(Recorded information):
▼

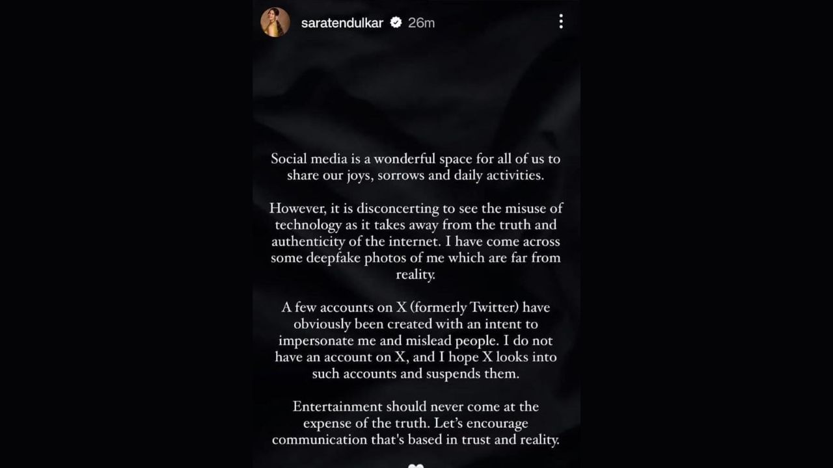Open the saratendulkar username profile link
Image resolution: width=833 pixels, height=468 pixels.
(342, 23)
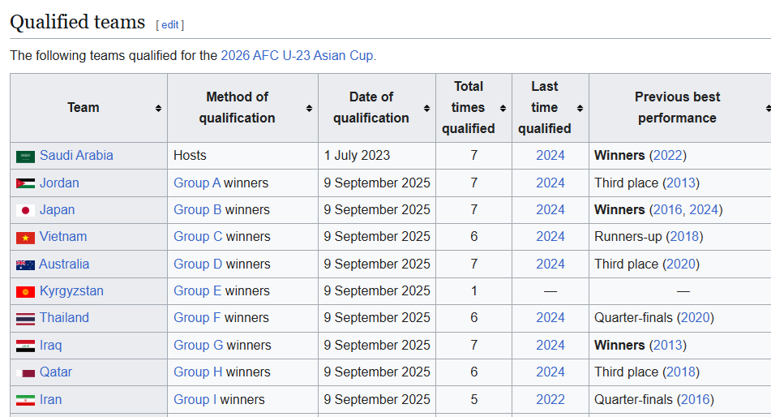Sort by Date of qualification arrows
This screenshot has height=417, width=771.
coord(426,109)
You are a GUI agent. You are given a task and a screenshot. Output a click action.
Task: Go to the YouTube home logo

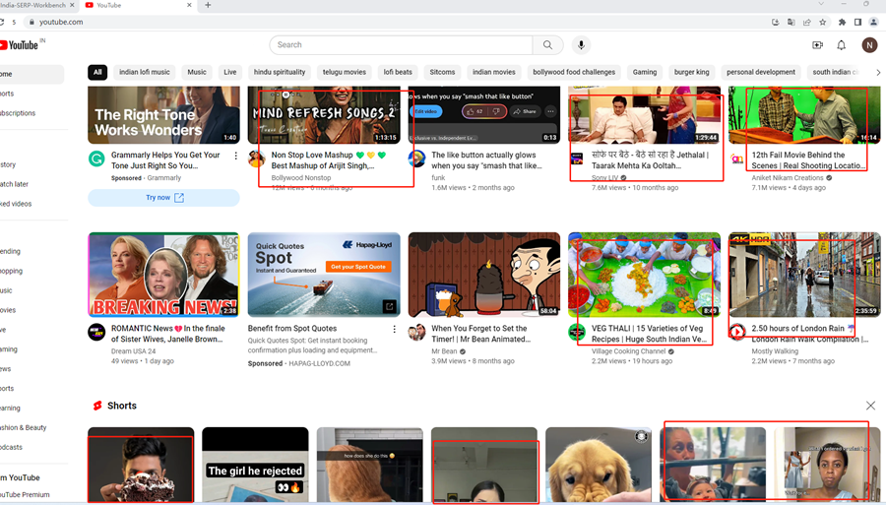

▲

Extract every line of the records that contains the string "screenshot", treating uppercase and lowercase letters as distinct.

(Expected answer):
This screenshot has height=417, width=771.
You are a GUI agent. You are given a task and a screenshot. Output a click action.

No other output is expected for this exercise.